ПРЕДЛОЖЕННЫЙ ТЕКСТ:
※
Меня поражает, что оказывается людей, стремящихся к сыроедению в Калуге, гораздо больше, чем я думала))) Здорово

----------


## Домик в деревне

> Спасибо, девочки! 
> А у меня сегодня суперобед. сыроедческий борщ и салатик вкусняшка! правда, к борщу очень захотелось хлеба, позволила себе половину кусочка. Запила все двумя стаканами воды(в борще чеснок - пить очень захотелось). Хожу и радуюсь. полна сил и энергии. жду гостей и готовлю сыроедческий стол))) Кстати, не зря я помидоры не покупаю..не нра они мне зимой вообще(да и летом не всегда).А вот Киара написала, что они гмо, так ваще отрезало


Ленкин, а напиши рецепт супа. И как вообще у тебя продвигается?
У нас, например, с недавнего времени ну очень много фруктов в доме водится, все лежит на видных местах и все их поедают. Прям праздник какой-то!

----------


## lastochka

Борщ:
Готовится так....Натираем половину свеклы и 1 морковь на терке, мелкой соломкой нарезаем белокачанную капусту. Чуть добавляем соли и перетираем....Добавляем нарезанный стебель сельдерея и мелко нарезанный красный болгарский перец. В блендере, добавив чуть воды, смешиваем чеснок 3-4 зубчика, яблоко, немного лимонного сока, 2 помидора, половину свеклы, маленькую морковь. Выливаем эту смесь в нарезанные овощи. При подаче можно добавить лимон, зелень и пророщенный нут!
※
ИСХОДНЫЕ ДАННЫЕ:
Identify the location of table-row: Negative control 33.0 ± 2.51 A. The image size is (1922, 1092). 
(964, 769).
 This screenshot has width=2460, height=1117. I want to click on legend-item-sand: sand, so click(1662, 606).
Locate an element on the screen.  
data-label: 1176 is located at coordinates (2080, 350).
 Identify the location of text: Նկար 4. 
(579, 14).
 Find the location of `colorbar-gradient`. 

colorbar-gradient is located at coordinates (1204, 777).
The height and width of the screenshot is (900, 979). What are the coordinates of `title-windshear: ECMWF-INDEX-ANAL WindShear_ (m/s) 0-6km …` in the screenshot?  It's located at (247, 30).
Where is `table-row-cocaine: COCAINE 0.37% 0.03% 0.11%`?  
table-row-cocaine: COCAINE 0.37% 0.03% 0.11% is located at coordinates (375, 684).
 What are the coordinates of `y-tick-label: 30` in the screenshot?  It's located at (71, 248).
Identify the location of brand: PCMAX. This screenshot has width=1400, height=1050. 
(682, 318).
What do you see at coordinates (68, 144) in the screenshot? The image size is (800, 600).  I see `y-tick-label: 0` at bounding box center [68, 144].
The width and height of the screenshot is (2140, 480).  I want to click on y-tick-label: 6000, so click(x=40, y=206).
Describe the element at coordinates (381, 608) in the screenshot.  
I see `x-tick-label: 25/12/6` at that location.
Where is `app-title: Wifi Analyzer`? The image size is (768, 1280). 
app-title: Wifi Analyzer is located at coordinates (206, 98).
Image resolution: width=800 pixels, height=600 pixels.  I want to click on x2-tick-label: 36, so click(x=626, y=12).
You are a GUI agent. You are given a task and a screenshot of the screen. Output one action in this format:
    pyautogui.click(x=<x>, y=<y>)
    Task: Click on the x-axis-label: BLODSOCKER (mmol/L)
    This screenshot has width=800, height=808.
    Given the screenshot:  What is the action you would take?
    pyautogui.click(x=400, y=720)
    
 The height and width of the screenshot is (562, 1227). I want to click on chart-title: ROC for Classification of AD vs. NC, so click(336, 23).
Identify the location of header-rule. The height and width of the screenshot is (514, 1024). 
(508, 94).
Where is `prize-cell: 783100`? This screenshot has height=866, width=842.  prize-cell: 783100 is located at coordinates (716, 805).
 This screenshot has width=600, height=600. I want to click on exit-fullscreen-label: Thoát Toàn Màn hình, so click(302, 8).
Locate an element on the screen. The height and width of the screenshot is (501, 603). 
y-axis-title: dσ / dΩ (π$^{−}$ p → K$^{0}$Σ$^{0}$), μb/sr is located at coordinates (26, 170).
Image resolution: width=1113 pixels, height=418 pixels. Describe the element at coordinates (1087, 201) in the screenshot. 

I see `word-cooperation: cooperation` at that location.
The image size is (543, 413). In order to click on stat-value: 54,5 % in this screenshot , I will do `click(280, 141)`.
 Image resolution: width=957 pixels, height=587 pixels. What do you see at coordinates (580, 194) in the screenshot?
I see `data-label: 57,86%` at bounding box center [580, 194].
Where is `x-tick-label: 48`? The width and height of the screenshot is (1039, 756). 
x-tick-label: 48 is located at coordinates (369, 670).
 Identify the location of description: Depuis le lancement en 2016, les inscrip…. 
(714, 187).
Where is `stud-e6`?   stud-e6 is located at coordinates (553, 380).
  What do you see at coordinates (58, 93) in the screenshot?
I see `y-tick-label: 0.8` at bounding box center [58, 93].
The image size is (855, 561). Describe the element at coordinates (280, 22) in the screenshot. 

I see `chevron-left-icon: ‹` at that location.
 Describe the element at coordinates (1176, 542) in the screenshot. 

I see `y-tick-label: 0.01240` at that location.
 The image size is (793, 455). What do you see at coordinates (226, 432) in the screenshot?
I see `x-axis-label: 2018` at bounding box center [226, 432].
※
НЕОБХОДИМЫЕ ДЕЙСТВИЯ:
1/ Изложите обсуждение сыроедения в трех предложениях.
2/ Продолжите обсуждение сыроедения после его последнего предложения.

ПИСЬМЕННЫЕ ОТВЕТЫ:
1/ Участница обсуждения удивляется, что людей, стремящихся к сыроедению в Калуге, гораздо больше, чем она думала. Другая участница рассказывает о сыроедческом обеде из борща и салата, после которого она полна сил и энергии, а в ответ ее просят написать рецепт супа и рассказывают о множестве фруктов в доме. Затем приводится рецепт сыроедческого борща: натертые и нарезанные овощи заливают смешанной в блендере массой из чеснока, яблока, лимонного сока, помидоров, свеклы и моркови.

2/
Мне еще нравятся фаршированные помидоры :Smile: 

На 8 помидорок!
7-8 штук грецкого ореха
1 авокадо
1 зубчик чеснока
5 листиков свежего базилика
немного укропа и петрушки.
мякоть из 4-х свежих помидорок.
Грецкий орех,очищенный,перемолоть в кофемолке. Эту муку пересыпать в стакан от ручного блендера и добавить туда же все выше написанные ингредиенты,все взбить до состояния однородной массы, посолить по вкусу и наполнить этим фаршем помидорки!

Утром я часто делаю бананово-ореховую пасту. Измельчаю орехи на муку, добавляю банан, в блендере до однородной массы довожу и кушаю. Недавно еще и яблочка добавила. Нежная кислинка! 
У нас, помимо огромного кол-ва салатов, эти рецепты очень любимы...
А вы что сыроедческого готовите?

----------


## Веснушка

отличные рецепты!!! приму к сведению! на сыроедение пока переходить не думаю, но даже просто в контексте здоровго питания очень здоровские блюда!

----------


## Домик в деревне

> отличные рецепты!!! приму к сведению! на сыроедение пока переходить не думаю, но даже просто в контексте здоровго питания очень здоровские блюда!


+ мульон.

Также хочу похвастаться, где ж как не здесь, что у нас в рационе появилась зеленая гречка, овес и пшеница, проращиваю ее. Еще замачиваю льняное семя в воде - очень вкусно. Ну и просто в свете разных обсуждений в доме стало много фруктов, это так радует глаз. И все домашние то и дело бегают за яблочком, апельсином, бананом. Вот!

----------


## Kusya

мы вчера приготовили сыроедческую халву: быстро, очень полезно и результат всем понравился! зеленую гречку размололи в кофемолке, добавили грецких орешков и мед, все! рецептик нашла тут http://evgenyfedorenko.com/?p=1949, там еще много интересного...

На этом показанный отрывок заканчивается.